Note: This page covers information specific to Arizona. For general information concerning access to government records see the Access to Government Records section of this guide.
Anyone can inspect or copy all records maintained by any Arizona public body during office hours, pursuant to Arizona law, §§ 39-101-39.161. Generally you don't have to give an explanation, unless the records are to be used for commercial purposes. If so, you will have to state that use and the Governor can, by executive order, prohibit their release.
If the records are released for a commercial purpose, then you may also be charged a portion of the cost for getting the copies, a fee for time, materials and personnel, and commercial market value of the reproduction, pursuant to 39-121.03.
If you have a commerical purpose and don't say so, you may have to pay damages up to three times the amount that would normally be charged, plus costs and attorney fees. So, if you have a commerical purpose for the records, make sure you say it when requesting the records!
What Records Are Covered in Arizona
What Government Bodies Are Covered
You should be able to request records from any any subdivision of the state, county, municipality, school district, or any committee or subdivision supported by or spending state money. Any person elected or appointed to any public body is subject to the open records law. Any records they maintain on their offical activities or any activities supported either by state money or a state political subdivision are considered public, under § 39-121.01.
What Types of Records Can Be Requested?
If records aren't available online and you aren't able to go to the office, you can request the records to be mailed to you. However, the record custodian may request advance payment for copying and postage, so be ready to pay up front.
As of 2010, you can now request budgets of charter schools, actions of the State Board of Dental Examiners, and records of any abortions and/or abortion complications performed at any medical facility in the state. You can also access any contract that involves state funds online.
Any expense reports by political parties concerning campaign expenses are now public.
Any agency that denies your request must furnish an index of records that have been withheld and the reason for each — but only if you ask for it. The department of public safety, the department of transportation motor vehicle division, the department of juvenile corrections and the state department of corrections are exempt from this requirement.
Certain records relating to "eligible persons" (peace officers, justices, judges, public defenders, prosecutors, probation officers, law enforcement, national guardsmen, and anyone protected by court order) are exempt from disclosure pursuant to § 39-123. You have no right of access to any of the following records, if it relates to an eligible person:
- The home address or home telephone number, unless the office gives written consent or the record's custodian finds that a release would not create a reasonable risk of injury or damage to property.

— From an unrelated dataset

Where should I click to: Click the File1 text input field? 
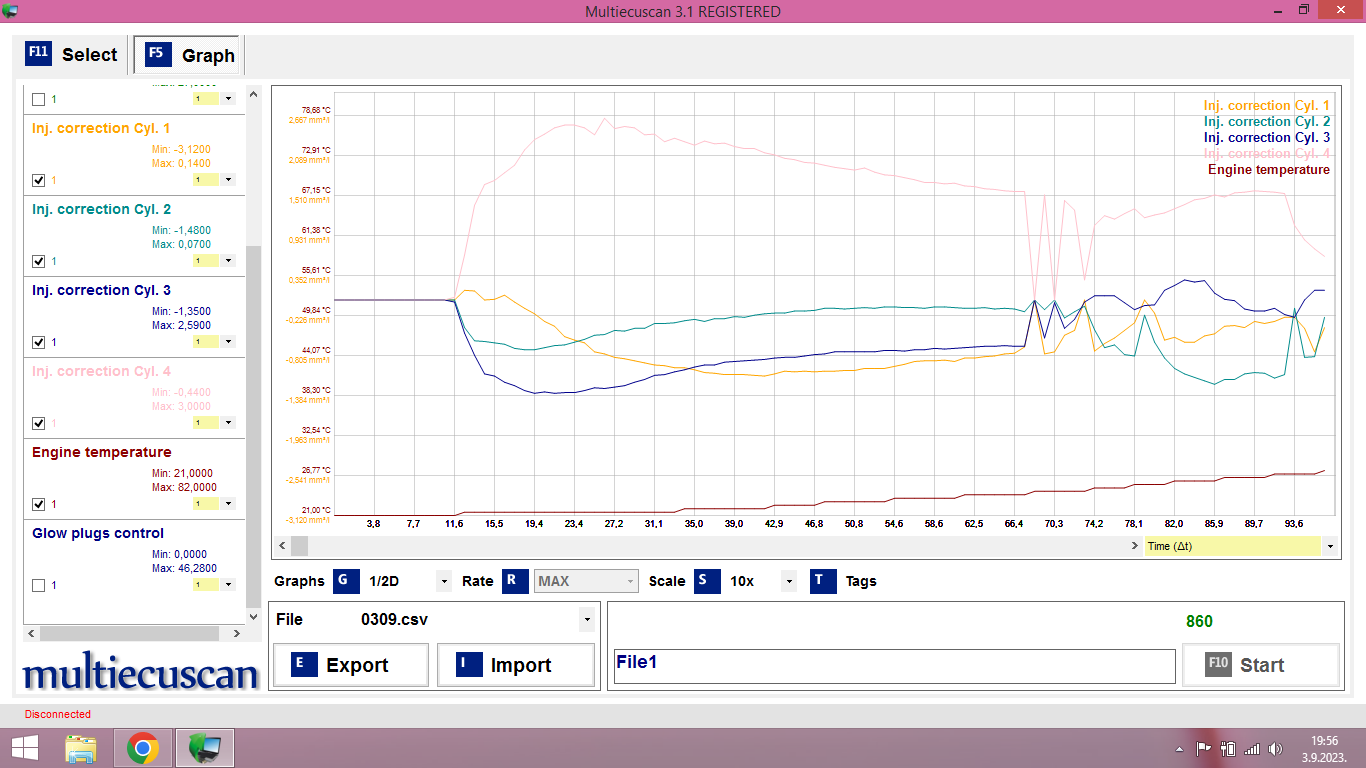coord(894,666)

- A photograph of any eligible person, unless the officer has been arrested or formally charged with a misdemeanor or felony, or if you work for a newspaper and you are requesting the record for a "specific newsworthy event." This won't apply if the officer is working undercover or if disclosure is not in the state's best interest. (This prohibition doesn't apply if: the picture is being used to make a complaint against the officer; if obtained from a source other than the law enforcement agency; or, the officer is no longer employed by the state.)
Any law enforcement agent who improperly discloses this information is guilty of a felony, so be wary if any officer gives you this information.
The law also exempts all archaeological discoveries and risk assessments of any energy, water or telecommunications infrastructures.
As of 2010, you no longer can access the names of any indivduals/firms who are applying for government contracts until the contract is complete. Also, all working papers and audits are exempted.
The Arizona Court of Appeals has indicated that trade secrets contained in public records may be protected by the confidentiality exemption to Arizona's public records laws. Phoenix Newspapers, Inc. v. Keegan, 35 P.3d 105, 112 (Ariz. Ct. App. 2001).
How to Request Records in Arizona
Making the requestThe law doesn't require any specific way of requesting records, so long as you request them during normal office hours. If the custodian doesn't respond to you promptly or give you an index when you ask for one, the law deems your request "denied" and you may pursue other remedies.
PaymentThe custodian of the records may charge you for access, but the law doesn't specify any amount. The exception is records listed in §§ 39-122 through 39-127, related to records used in claims against the United States. If you are requesting records for that purpose, the custodian can't charge you.
What Are Your Remedies in Arizona
If you've been denied access to open records you may sue the official who denied you, and you also may appeal to the superior court. If you win, the court may give you an amount to pay your attorney any fees you incurred in the suit, along with other legal costs (such as filing with the court, etc.) However, make sure you sue within one year of being denied access, pursuant to Arizona code § 12-821.